**REQUIRED TASK 1**
In the page text on vectors, what does the .erase() member function do?
**REQUIRED TASK 2**
Write out the records exactly, starting with the line containing "You are a computer-use" and continuing through the line containing "tap(307, 523)".

PAGE TEXT start

Think of a vector as a more advanced array. I hope you are more familiar with those.
Vectors are less efficient, but safer (they expand or contract as needed, so you can't overrun the bounds) and can save some coding time (because they have convenient member functions that save you having to code lots of loops). Some of the member functions used here are:
.push_back( ) - adds another element to the end of the vector (making it one bigger)
.size() - returns the current length of the vector; unlike a normal array this can change as you add or delete elements
.erase() - remove an element and close up the remainder
Just as you can use a pointer to traverse the elements of an array, you can use an "iterator" to do roughly the same in a vector (fMarks.begin() returns an iterator (like a pointer) to the start of an array; adding i1 points i1 elements onward - just like pointers).

PAGE TEXT end
DATA TO USE start

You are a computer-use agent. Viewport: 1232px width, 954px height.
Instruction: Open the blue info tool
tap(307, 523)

DATA TO USE end
DATA TO USE start

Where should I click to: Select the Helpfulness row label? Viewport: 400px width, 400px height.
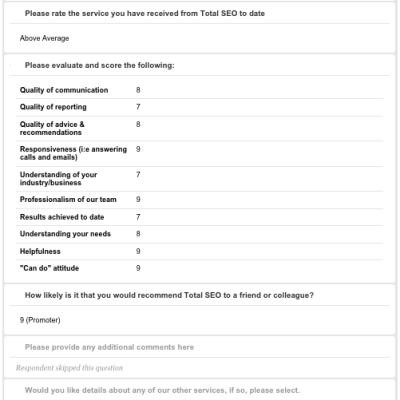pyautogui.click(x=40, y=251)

DATA TO USE end

**CORRECT RESULT 1**
It removes an element and closes up the remainder.

**CORRECT RESULT 2**
You are a computer-use agent. Viewport: 1232px width, 954px height.
Instruction: Open the blue info tool
tap(307, 523)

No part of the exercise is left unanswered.